Parma in the times of the Farnese

Parma, Florence, Rome: the arts in the time of the Farnese.

In 1500 the dominance of Milan over Parma came to an end and, thanks to Alessandro Farnese, Bishop of the city between 1509 and 1534, a new period opened of approach first towards Florence and then to Rome, sanctioned by subjection to the States of the Church. Having become Pope and taken the name Paolo III in 1545 he founded the Duchy conferring it on his illegitimate son, the merciless Pier Luigi.

The change in orbit towards central Italy, which was a common phenomenon throughout Emilia, was reflected in artistic taste. The Cardinal’s stays in Parma stimulated patronage and influenced the local school. Parma passed under the yoke of Rome and the following year in 1522, Correggio frescoed the celebrated Coronation of the Virgin where the example of the Raphael rooms can be perceived. Echoes of the Roman experience can also be seen in the Turkish Slave (La Schiava Turca) by Parmigianino.
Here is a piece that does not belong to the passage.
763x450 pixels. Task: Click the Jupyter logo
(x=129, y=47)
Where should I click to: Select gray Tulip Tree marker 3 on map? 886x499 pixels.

Dating from 1520 is the wholly Roman portrait painted by Lodovico Orsini of Francesco Salviati, but twenty years later the same Imperial iconography was evident in the representation of Alessandro Farnese embraced by the allegory of Parma, painted by one of the most brilliant local artists of the time, Girolamo Mazzola Bedoli. In the shadow of the main protagonists of the parmesan school other masters emerged: Francesco Maria Rondani and Michelangelo Anselmi.

While in Rome a vast collection was being established containing paintings by El Greco, Titian, Raphael and Giorgione, the Parma inventories from 1587 register the importance of the new Dukes in promoting the Emilian school, exalted for posterity and the public of the Grand Tour thanks to the celebrated Farnese Collection.